Ballot Confuses Financing Of Proposed Albuquerque Stadium

ALBUQUERQUE, N.M. (AP) — Voters in Albuquerque may be confused about how a proposed soccer stadium will be funded because the ballot measure includes inconsistent language about financing for the city’s $50 million stadium bond proposal.

The Albuquerque Journal reports that the ballot — used since early voting began Oct. 5 — initially describes the project financing as coming from “gross receipts tax revenue bonds,” which are known as GRT.

However, the place where voters mark their ballots refers to general obligation bonds, known as GO, which are a different financing mechanism paid off with property taxes.

Officials have said they don’t know how the mix-up happened and that it does not pose a legal issue.

Critics in the neighborhood where the stadium could possibly be built and other residents have said the city should use the money earmarked for stadium construction to address other problems such as crime and Albuquerque's record-setting pace of homicides.

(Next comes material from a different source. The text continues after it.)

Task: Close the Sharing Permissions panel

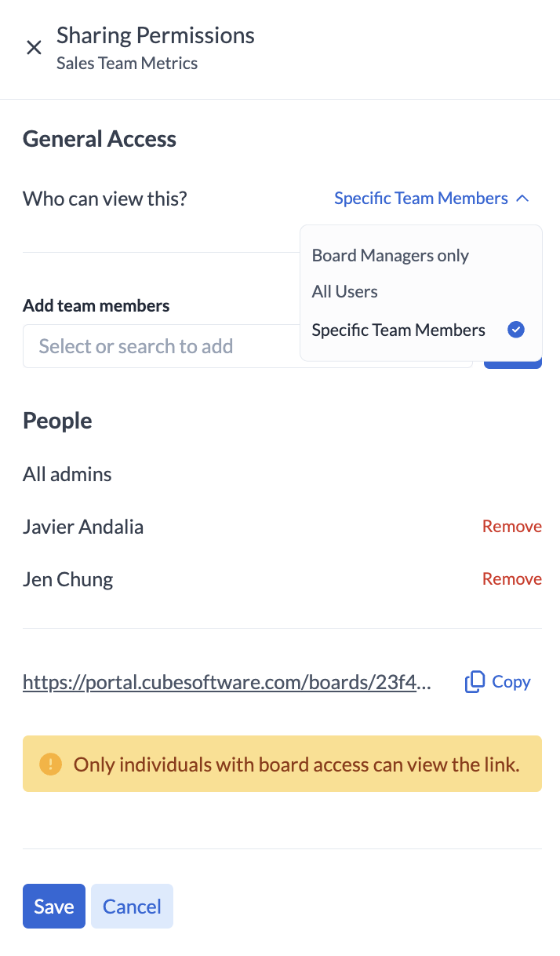Action: coord(34,48)
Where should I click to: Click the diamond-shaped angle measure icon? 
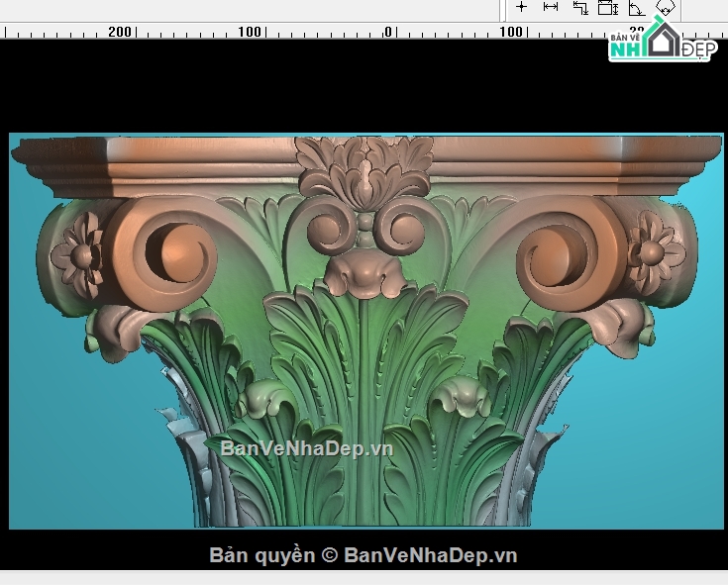pyautogui.click(x=665, y=8)
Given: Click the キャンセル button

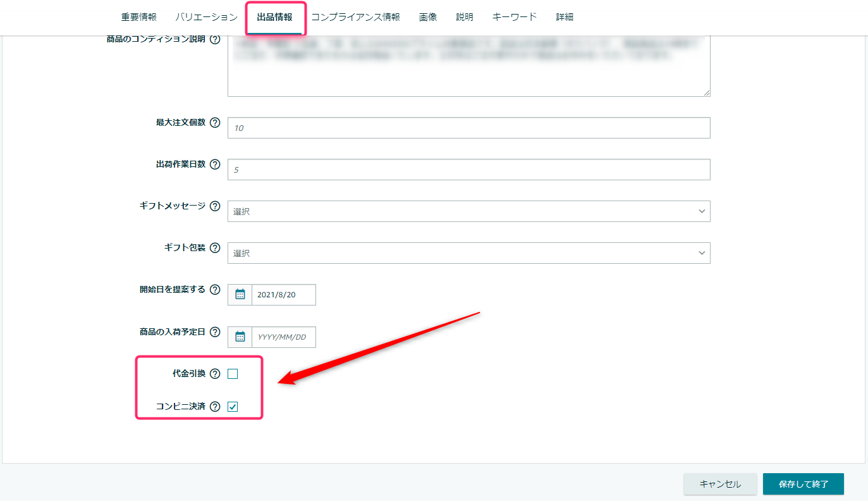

The New Mexico United professional soccer team would be the venue’s primary tenant and would lease the stadium from the city. The team has contributed $840,000 in cash and over $28,000 more via in-kind goods and services to New Mexico United for All, a political action committee promoting the bond with an advertising blitz.

The committee has been the biggest fundraiser and spender in the city election, in which voters will also choose the mayor, some city councilors and school board members. Voting ends Nov. 2.

The city plans to pledge some of its GRT — a tax assessed on the sale of goods and services — to make annual payments on the $50 million it would borrow to build the stadium.

While Mayor Tim Keller’s administration has said it would pursue the stadium only if voters approve the allocation of the money, GRT bonds — unlike GO bonds — do not technically require voter approval.

The city has spent about $13 million a year on its existing GRT bond debt but recently paid off some of those bonds. That freed up about $4 million per year, which officials have said they could apply toward new stadium debt if voters approve the $50 million bond.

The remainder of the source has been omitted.